Entries supplied: Begin

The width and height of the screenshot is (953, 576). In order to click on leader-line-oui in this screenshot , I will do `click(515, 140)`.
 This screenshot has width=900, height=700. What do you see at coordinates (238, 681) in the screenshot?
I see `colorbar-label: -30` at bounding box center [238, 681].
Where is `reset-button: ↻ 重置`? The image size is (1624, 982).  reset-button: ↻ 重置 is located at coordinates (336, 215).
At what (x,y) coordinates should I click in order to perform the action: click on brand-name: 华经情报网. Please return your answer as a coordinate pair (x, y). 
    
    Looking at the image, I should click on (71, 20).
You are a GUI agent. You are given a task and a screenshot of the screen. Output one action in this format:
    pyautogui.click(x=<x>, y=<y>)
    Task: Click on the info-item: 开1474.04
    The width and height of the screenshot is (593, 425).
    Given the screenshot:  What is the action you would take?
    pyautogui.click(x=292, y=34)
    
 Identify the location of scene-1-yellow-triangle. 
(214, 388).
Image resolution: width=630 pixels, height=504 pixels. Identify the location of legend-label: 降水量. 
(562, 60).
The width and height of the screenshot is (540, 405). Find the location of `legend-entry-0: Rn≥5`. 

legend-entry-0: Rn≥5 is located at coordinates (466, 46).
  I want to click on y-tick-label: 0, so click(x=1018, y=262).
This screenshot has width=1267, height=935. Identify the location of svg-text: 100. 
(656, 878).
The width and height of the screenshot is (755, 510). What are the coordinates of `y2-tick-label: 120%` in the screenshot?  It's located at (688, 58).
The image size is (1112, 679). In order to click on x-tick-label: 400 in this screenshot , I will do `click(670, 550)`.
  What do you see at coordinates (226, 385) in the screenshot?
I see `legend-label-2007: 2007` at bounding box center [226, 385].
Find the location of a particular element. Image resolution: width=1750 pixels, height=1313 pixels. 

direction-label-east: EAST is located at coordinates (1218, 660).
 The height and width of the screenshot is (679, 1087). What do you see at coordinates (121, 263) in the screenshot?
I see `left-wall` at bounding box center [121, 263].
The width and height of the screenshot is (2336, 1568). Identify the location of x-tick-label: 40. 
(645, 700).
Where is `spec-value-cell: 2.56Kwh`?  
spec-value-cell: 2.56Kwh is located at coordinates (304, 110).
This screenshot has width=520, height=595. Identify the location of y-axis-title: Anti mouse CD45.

Entries supplied: End

- _Problem description_: Count the lines in the records that contain the string "entry", matching case exactly. Reply with the number only.

- _Completed task_: 2